Deep Learning Driven Wireless Communications and Mobile ComputingView this Special Issue
SignRank: A Novel Random Walking Based Ranking Algorithm in Signed Networks
Social networks have become an indispensable part of modern life. Signed networks, a class of social network with positive and negative edges, are becoming increasingly important. Many social networks have adopted the use of signed networks to model like (trust) or dislike (distrust) relationships. Consequently, how to rank nodes from positive and negative views has become an open issue of social network data mining. Traditional ranking algorithms usually separate the signed network into positive and negative graphs so as to rank positive and negative scores separately. However, much global information of signed network gets lost during the use of such methods, e.g., the influence of a friend’s enemy. In this paper, we propose a novel ranking algorithm that computes a positive score and a negative score for each node in a signed network. We introduce a random walking model for signed network which considers the walker has a negative or positive emotion. The steady state probability of the walker visiting a node with negative or positive emotion represents the positive score or negative score. In order to evaluate our algorithm, we use it to solve sign prediction problem, and the result shows that our algorithm has a higher prediction accuracy compared with some well-known ranking algorithms.

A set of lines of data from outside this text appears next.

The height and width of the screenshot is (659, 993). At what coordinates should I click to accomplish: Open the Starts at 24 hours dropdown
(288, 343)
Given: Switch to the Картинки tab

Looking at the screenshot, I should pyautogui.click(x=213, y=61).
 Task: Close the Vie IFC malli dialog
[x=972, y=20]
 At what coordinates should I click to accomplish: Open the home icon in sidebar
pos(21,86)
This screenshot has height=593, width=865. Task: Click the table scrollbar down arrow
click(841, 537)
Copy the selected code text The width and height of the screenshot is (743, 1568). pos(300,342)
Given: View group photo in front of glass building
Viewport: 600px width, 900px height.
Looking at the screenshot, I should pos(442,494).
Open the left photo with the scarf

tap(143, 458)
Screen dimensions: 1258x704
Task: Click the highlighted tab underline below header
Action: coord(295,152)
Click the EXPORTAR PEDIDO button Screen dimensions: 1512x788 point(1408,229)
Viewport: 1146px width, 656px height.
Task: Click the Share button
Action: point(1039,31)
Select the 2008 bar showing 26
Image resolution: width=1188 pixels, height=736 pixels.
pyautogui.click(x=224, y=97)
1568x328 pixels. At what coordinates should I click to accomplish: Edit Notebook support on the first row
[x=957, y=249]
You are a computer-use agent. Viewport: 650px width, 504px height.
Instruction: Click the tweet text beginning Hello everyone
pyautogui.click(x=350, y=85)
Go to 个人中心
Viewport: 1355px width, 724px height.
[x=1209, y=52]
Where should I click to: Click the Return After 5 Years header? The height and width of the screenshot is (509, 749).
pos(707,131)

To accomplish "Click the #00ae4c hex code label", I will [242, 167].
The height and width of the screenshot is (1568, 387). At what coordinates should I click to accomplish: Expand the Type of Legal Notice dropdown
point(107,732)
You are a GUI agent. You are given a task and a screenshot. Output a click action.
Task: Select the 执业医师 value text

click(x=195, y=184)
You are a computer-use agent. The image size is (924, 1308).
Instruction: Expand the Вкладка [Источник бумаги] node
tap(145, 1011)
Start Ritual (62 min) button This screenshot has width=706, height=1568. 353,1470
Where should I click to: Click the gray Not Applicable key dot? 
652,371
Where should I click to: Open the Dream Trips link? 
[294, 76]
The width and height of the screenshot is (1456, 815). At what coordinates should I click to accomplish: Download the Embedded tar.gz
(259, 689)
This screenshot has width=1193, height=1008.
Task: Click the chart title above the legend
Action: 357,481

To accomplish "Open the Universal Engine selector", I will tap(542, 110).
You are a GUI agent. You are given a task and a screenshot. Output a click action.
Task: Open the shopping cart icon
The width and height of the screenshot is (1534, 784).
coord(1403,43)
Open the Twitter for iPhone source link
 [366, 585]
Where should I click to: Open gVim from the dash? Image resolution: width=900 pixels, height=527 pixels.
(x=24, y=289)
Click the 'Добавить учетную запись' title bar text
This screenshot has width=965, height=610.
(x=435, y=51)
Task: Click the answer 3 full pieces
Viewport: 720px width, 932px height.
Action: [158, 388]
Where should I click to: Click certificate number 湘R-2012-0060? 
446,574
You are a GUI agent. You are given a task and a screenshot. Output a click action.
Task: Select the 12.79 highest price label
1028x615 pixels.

Signed network  is a kind of social network that consists of edges with positive and negative signs. Positive edges denote friendship, trust, or agreement, while negative edges can be enmity, distrust, or disagreement. Online social network websites have become a favorite place for many people to share their opinions. Signed networks are very useful to understand the relationships between online social network users.
How to measure the importance of nodes in a social network has always been an important issue in many data mining fields such as collaborative filtering , community detection , and link prediction . Signed networks make the node ranking problem more complex because signs associated with edges suggest further information of nodes, but this is significant in many scenarios. For example, internet celebrities (famous in the network) of online social network can gain a lot from word-of-mouth marketing. However, a person can become famous either because many people like him or because a lot of people dislike him. An unwelcome celebrity will make the marketing fail. Therefore, it is crucial to recognize the difference between positive influence and negative influence. Furthermore, it is hard to say if the different influences might cancel each other out. For example, people with a lot of supporters and the same number of opponents will be more influential than ordinary people. So, it is attractive to rank nodes from both positive and negative views.
A classical node ranking method is known as PageRank , which measures a node from a global view. If there is a path from node A to node B, it can be viewed as A supporting B. Hits  is another classical ranking algorithm, which measures the authority of websites by external links. These methods assume the network only contains positive edges. It means a node that has many friends is not different from a node that has many enemies because the signs on the edges are not considered. In the wake of the development of signed networks, a growing interest goes to the trustability of a person by computing ranking nodes based on a criterion evaluating the trust worthiness. Some modified ranking algorithms [7, 8] separate signed network into positive subgraph and negative subgraph and then compute the corresponding ranks using PageRank or Hits. Some important global information may be lost in those modified methods. For example, node A has a friend B, and B has an enemy C. Methods  and  ignore the relationship between A and C. SRWR  could compute positive and negative scores of nodes in signed network, but these scores are from a personal view.
In this paper, we propose a novel ranking method for signed network. Our contributions are as follows:
A novel random walking model for signed network: this model can simulate human activity of visiting an online social network website. A walker visits nodes with positive or negative emotion which denotes the walker likes (trust) or dislikes (distrust) this node. When the walker visits a node and turns to negative, he leaves with probability just like you will close an unpleasant website. The steady state probabilities of the walker visiting a node with negative or positive emotion represent the positive score or negative score.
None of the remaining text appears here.